- **Aim of the task**: The expected output is the complete data, reproduced exactly.

- **Excerpted records**:
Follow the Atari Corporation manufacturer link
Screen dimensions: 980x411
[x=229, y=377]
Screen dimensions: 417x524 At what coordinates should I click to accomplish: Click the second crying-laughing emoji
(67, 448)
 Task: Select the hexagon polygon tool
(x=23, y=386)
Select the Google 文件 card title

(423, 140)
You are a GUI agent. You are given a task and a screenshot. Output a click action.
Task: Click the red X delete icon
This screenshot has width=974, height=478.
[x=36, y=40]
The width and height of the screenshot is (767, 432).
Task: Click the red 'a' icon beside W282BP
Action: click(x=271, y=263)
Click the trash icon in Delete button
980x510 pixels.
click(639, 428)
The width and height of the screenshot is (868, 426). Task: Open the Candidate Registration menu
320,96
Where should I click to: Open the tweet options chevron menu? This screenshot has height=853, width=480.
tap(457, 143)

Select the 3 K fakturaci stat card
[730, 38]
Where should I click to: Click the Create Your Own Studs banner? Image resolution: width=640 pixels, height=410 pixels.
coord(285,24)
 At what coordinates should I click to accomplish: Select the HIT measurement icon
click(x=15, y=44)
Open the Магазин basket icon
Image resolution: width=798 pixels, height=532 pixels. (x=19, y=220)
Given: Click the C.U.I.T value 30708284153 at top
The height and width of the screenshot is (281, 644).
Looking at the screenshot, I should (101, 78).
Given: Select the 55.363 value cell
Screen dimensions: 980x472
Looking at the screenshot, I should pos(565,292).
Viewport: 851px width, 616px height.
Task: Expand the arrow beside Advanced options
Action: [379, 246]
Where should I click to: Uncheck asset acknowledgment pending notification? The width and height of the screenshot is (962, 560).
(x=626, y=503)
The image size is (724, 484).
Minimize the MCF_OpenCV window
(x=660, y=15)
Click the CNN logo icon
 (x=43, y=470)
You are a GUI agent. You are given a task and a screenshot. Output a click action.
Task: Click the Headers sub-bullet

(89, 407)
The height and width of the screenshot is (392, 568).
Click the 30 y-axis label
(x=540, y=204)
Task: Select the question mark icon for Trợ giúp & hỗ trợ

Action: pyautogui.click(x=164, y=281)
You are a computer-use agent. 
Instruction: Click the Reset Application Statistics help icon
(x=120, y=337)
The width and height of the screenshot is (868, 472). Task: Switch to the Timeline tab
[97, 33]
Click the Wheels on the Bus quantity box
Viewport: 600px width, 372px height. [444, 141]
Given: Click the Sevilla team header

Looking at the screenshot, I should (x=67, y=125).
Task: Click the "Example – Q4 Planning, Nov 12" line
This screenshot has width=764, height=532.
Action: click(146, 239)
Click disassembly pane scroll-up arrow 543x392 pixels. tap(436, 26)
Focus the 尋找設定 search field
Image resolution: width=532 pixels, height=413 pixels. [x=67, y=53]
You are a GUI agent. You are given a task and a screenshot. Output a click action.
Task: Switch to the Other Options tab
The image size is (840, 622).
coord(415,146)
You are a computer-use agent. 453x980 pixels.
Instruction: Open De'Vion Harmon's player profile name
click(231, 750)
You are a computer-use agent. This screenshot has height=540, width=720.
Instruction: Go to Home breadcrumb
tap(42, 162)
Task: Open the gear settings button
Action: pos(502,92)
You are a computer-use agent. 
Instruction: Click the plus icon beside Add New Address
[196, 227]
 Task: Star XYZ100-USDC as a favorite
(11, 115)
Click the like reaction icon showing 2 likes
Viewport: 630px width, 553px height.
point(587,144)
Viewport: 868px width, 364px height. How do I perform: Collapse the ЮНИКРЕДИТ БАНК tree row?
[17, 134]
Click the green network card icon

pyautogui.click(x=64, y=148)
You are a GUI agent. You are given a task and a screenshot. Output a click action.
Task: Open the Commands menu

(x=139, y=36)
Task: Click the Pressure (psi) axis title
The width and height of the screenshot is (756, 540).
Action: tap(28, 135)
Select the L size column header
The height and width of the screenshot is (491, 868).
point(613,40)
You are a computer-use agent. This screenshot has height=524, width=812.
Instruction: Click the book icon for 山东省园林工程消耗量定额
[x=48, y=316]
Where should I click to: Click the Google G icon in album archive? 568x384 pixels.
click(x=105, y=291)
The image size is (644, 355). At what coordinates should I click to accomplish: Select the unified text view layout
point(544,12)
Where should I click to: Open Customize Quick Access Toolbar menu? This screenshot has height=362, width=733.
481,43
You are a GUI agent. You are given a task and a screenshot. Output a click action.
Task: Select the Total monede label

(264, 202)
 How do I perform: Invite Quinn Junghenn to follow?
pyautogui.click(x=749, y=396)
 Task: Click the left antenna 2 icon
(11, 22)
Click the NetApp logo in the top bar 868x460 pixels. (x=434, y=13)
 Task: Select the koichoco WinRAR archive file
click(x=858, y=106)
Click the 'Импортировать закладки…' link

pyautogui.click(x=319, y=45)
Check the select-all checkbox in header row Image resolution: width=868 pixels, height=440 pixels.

- **Expected answer**:
Follow the Atari Corporation manufacturer link
Screen dimensions: 980x411
[x=229, y=377]
Screen dimensions: 417x524 At what coordinates should I click to accomplish: Click the second crying-laughing emoji
(67, 448)
 Task: Select the hexagon polygon tool
(x=23, y=386)
Select the Google 文件 card title

(423, 140)
You are a GUI agent. You are given a task and a screenshot. Output a click action.
Task: Click the red X delete icon
This screenshot has width=974, height=478.
[x=36, y=40]
The width and height of the screenshot is (767, 432).
Task: Click the red 'a' icon beside W282BP
Action: click(x=271, y=263)
Click the trash icon in Delete button
980x510 pixels.
click(639, 428)
The width and height of the screenshot is (868, 426). Task: Open the Candidate Registration menu
320,96
Where should I click to: Open the tweet options chevron menu? This screenshot has height=853, width=480.
tap(457, 143)

Select the 3 K fakturaci stat card
[730, 38]
Where should I click to: Click the Create Your Own Studs banner? Image resolution: width=640 pixels, height=410 pixels.
coord(285,24)
 At what coordinates should I click to accomplish: Select the HIT measurement icon
click(x=15, y=44)
Open the Магазин basket icon
Image resolution: width=798 pixels, height=532 pixels. (x=19, y=220)
Given: Click the C.U.I.T value 30708284153 at top
The height and width of the screenshot is (281, 644).
Looking at the screenshot, I should (101, 78).
Given: Select the 55.363 value cell
Screen dimensions: 980x472
Looking at the screenshot, I should pos(565,292).
Viewport: 851px width, 616px height.
Task: Expand the arrow beside Advanced options
Action: [379, 246]
Where should I click to: Uncheck asset acknowledgment pending notification? The width and height of the screenshot is (962, 560).
(x=626, y=503)
The image size is (724, 484).
Minimize the MCF_OpenCV window
(x=660, y=15)
Click the CNN logo icon
 (x=43, y=470)
You are a GUI agent. You are given a task and a screenshot. Output a click action.
Task: Click the Headers sub-bullet

(89, 407)
The height and width of the screenshot is (392, 568).
Click the 30 y-axis label
(x=540, y=204)
Task: Select the question mark icon for Trợ giúp & hỗ trợ

Action: pyautogui.click(x=164, y=281)
You are a computer-use agent. 
Instruction: Click the Reset Application Statistics help icon
(x=120, y=337)
The width and height of the screenshot is (868, 472). Task: Switch to the Timeline tab
[97, 33]
Click the Wheels on the Bus quantity box
Viewport: 600px width, 372px height. [444, 141]
Given: Click the Sevilla team header

Looking at the screenshot, I should (x=67, y=125).
Task: Click the "Example – Q4 Planning, Nov 12" line
This screenshot has width=764, height=532.
Action: click(146, 239)
Click disassembly pane scroll-up arrow 543x392 pixels. tap(436, 26)
Focus the 尋找設定 search field
Image resolution: width=532 pixels, height=413 pixels. [x=67, y=53]
You are a GUI agent. You are given a task and a screenshot. Output a click action.
Task: Switch to the Other Options tab
The image size is (840, 622).
coord(415,146)
You are a computer-use agent. 453x980 pixels.
Instruction: Open De'Vion Harmon's player profile name
click(231, 750)
You are a computer-use agent. This screenshot has height=540, width=720.
Instruction: Go to Home breadcrumb
tap(42, 162)
Task: Open the gear settings button
Action: pos(502,92)
You are a computer-use agent. 
Instruction: Click the plus icon beside Add New Address
[196, 227]
 Task: Star XYZ100-USDC as a favorite
(11, 115)
Click the like reaction icon showing 2 likes
Viewport: 630px width, 553px height.
point(587,144)
Viewport: 868px width, 364px height. How do I perform: Collapse the ЮНИКРЕДИТ БАНК tree row?
[17, 134]
Click the green network card icon

pyautogui.click(x=64, y=148)
You are a GUI agent. You are given a task and a screenshot. Output a click action.
Task: Open the Commands menu

(x=139, y=36)
Task: Click the Pressure (psi) axis title
The width and height of the screenshot is (756, 540).
Action: tap(28, 135)
Select the L size column header
The height and width of the screenshot is (491, 868).
point(613,40)
You are a computer-use agent. This screenshot has height=524, width=812.
Instruction: Click the book icon for 山东省园林工程消耗量定额
[x=48, y=316]
Where should I click to: Click the Google G icon in album archive? 568x384 pixels.
click(x=105, y=291)
The image size is (644, 355). At what coordinates should I click to accomplish: Select the unified text view layout
point(544,12)
Where should I click to: Open Customize Quick Access Toolbar menu? This screenshot has height=362, width=733.
481,43
You are a GUI agent. You are given a task and a screenshot. Output a click action.
Task: Select the Total monede label

(264, 202)
 How do I perform: Invite Quinn Junghenn to follow?
pyautogui.click(x=749, y=396)
 Task: Click the left antenna 2 icon
(11, 22)
Click the NetApp logo in the top bar 868x460 pixels. (x=434, y=13)
 Task: Select the koichoco WinRAR archive file
click(x=858, y=106)
Click the 'Импортировать закладки…' link

pyautogui.click(x=319, y=45)
Check the select-all checkbox in header row Image resolution: width=868 pixels, height=440 pixels.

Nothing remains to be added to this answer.